Stored records:
++++++

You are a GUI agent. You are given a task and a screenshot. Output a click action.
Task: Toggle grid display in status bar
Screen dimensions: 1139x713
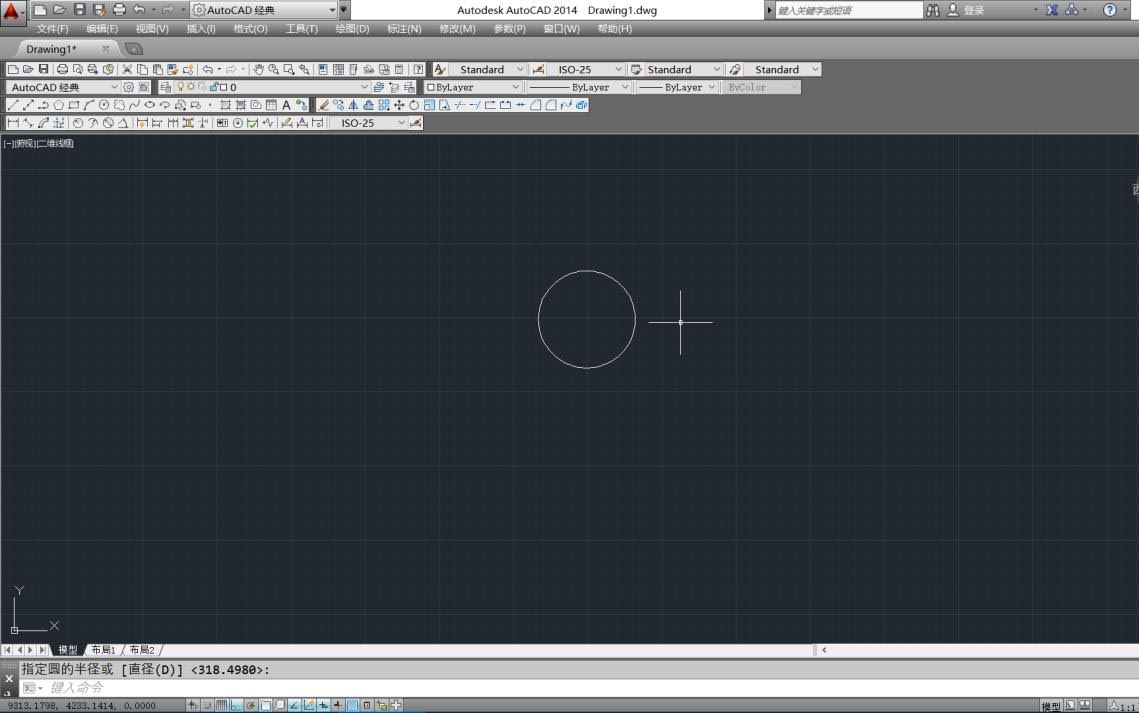222,705
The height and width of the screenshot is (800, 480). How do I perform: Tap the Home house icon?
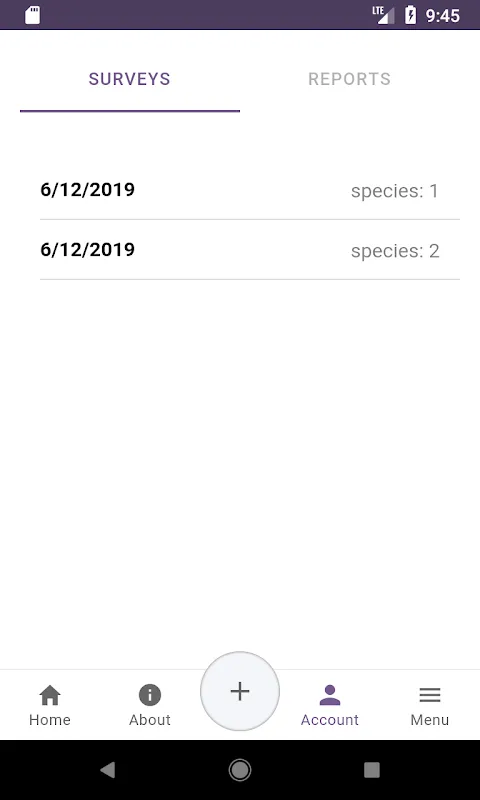click(50, 695)
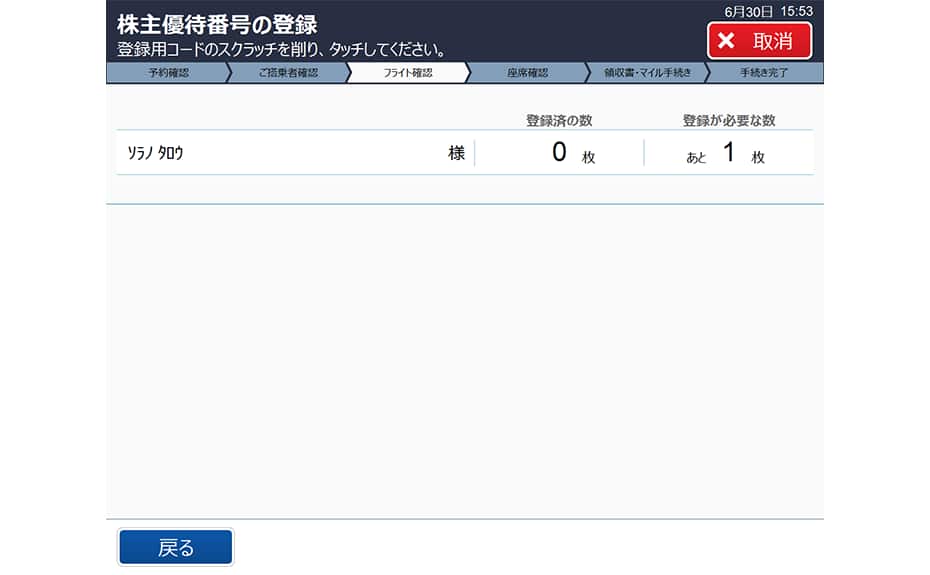The width and height of the screenshot is (930, 575).
Task: Click the remaining required count 1
Action: click(729, 153)
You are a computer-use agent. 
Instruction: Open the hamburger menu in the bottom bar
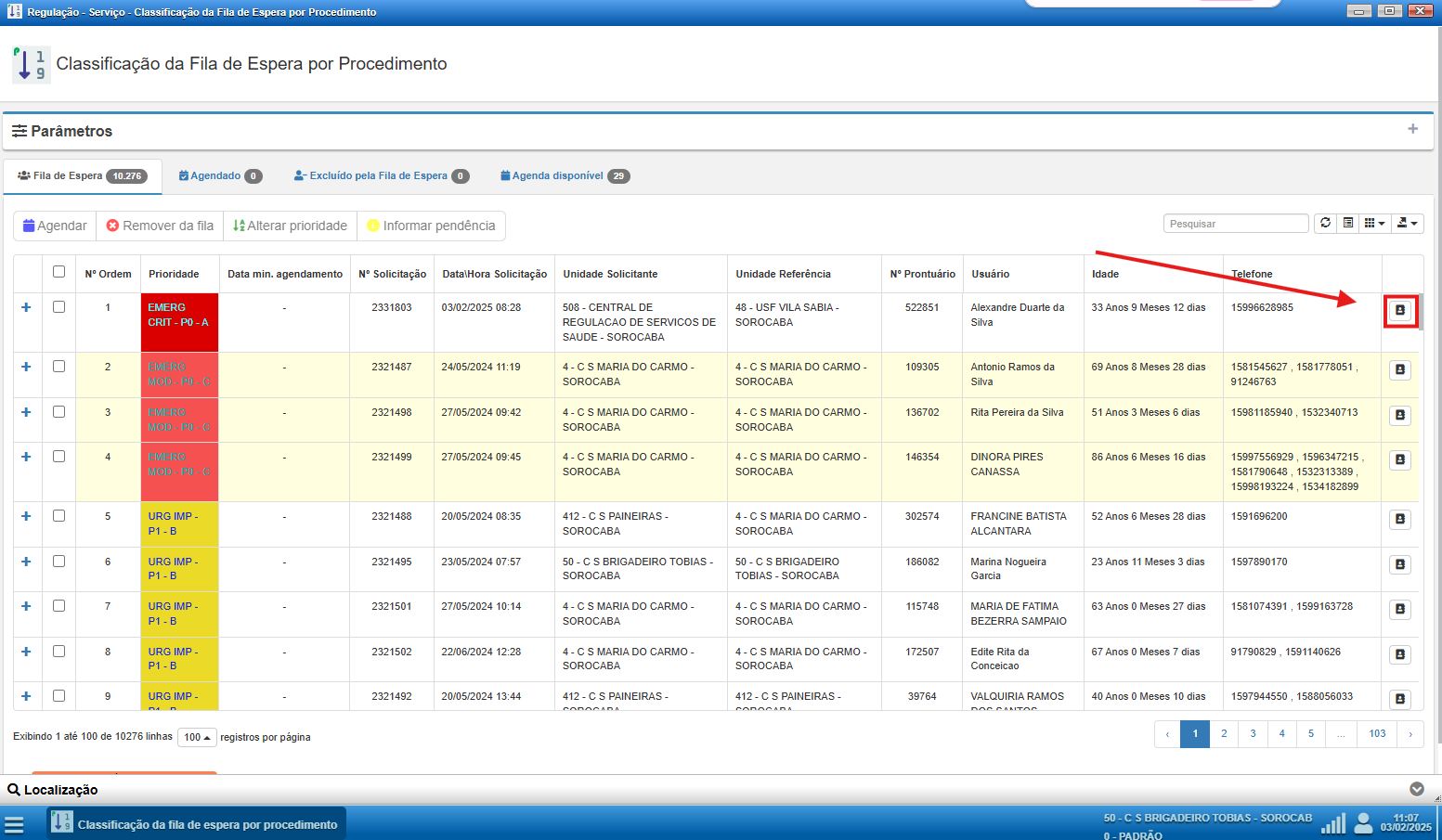click(x=14, y=825)
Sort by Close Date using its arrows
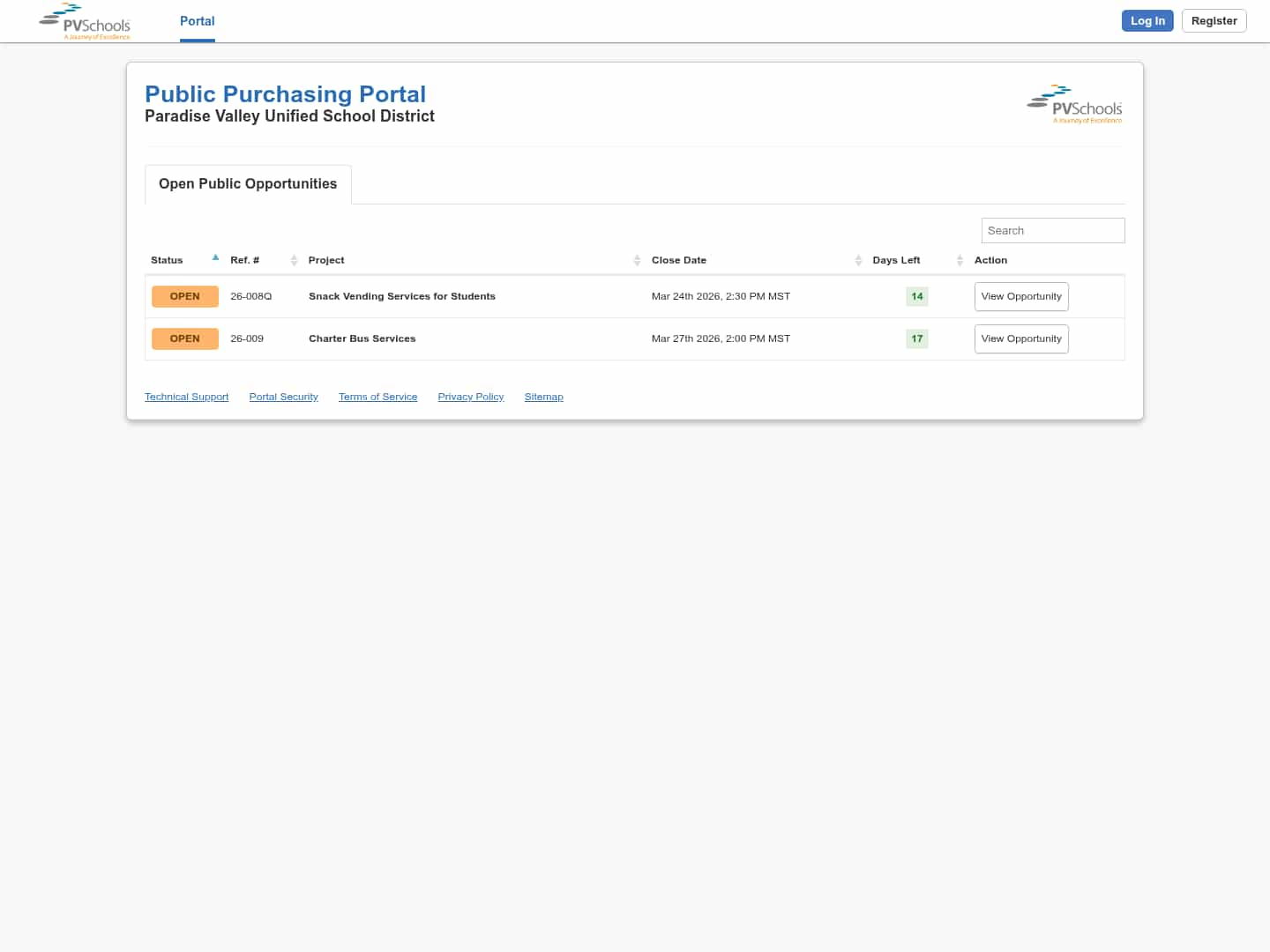 tap(858, 260)
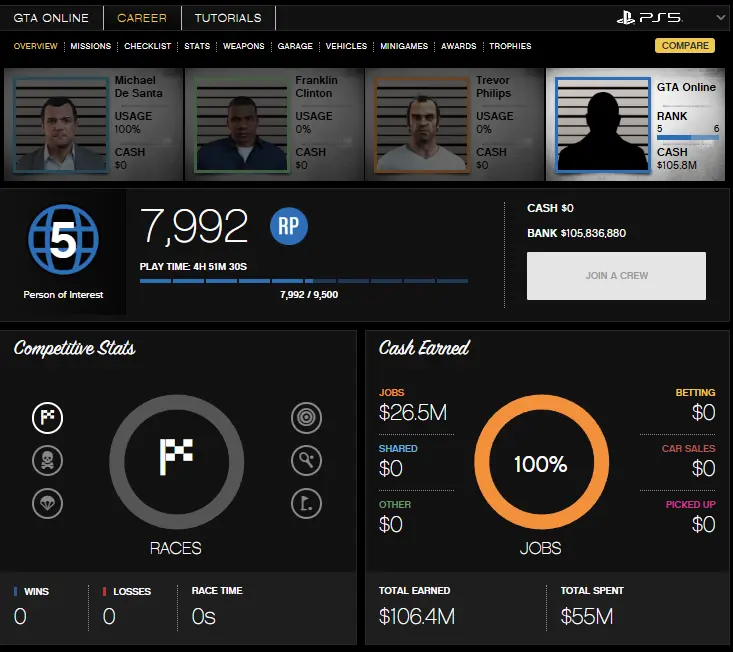Select the Races checkered flag icon
The image size is (733, 652).
click(x=47, y=417)
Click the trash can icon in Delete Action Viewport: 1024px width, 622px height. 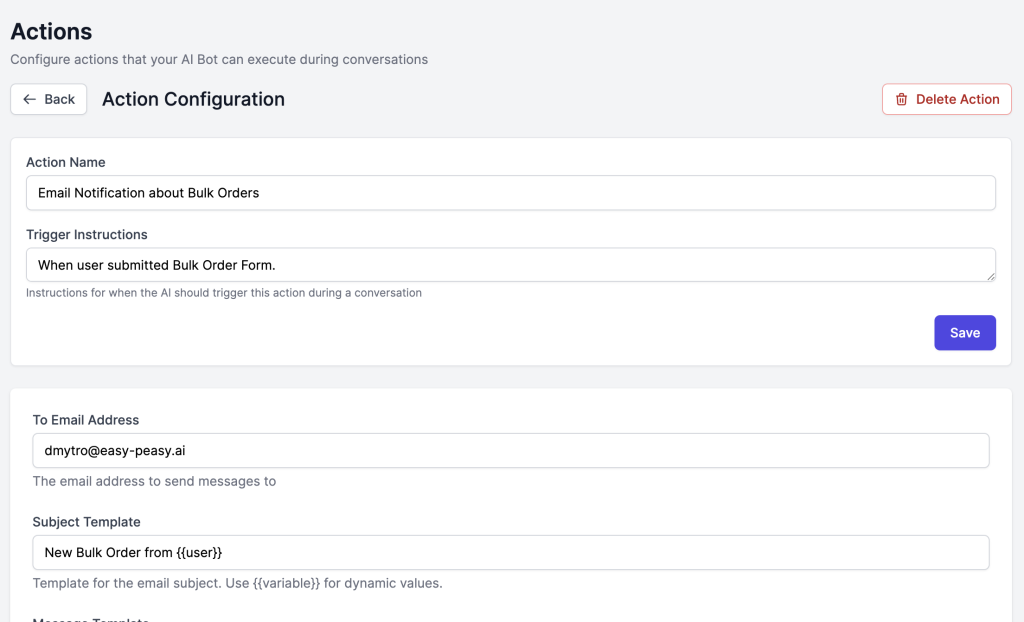[901, 99]
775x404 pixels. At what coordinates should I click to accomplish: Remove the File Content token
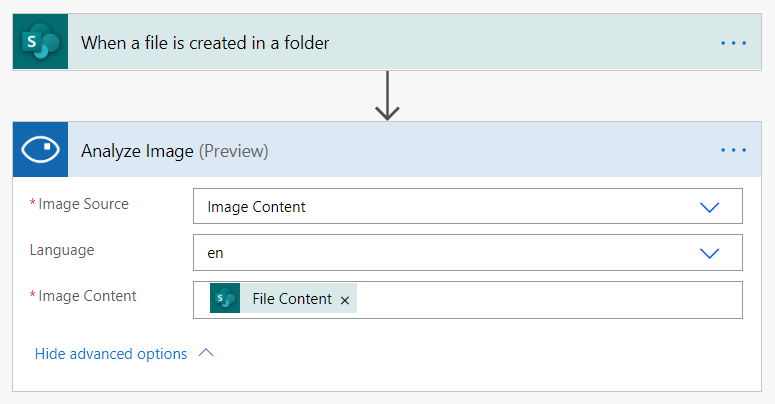[345, 300]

++++++

--- Exercise requirements ---
Once you have read through the entries above, state how many lines hold the word "agent", giving nothing but the number.

--- Response below ---
2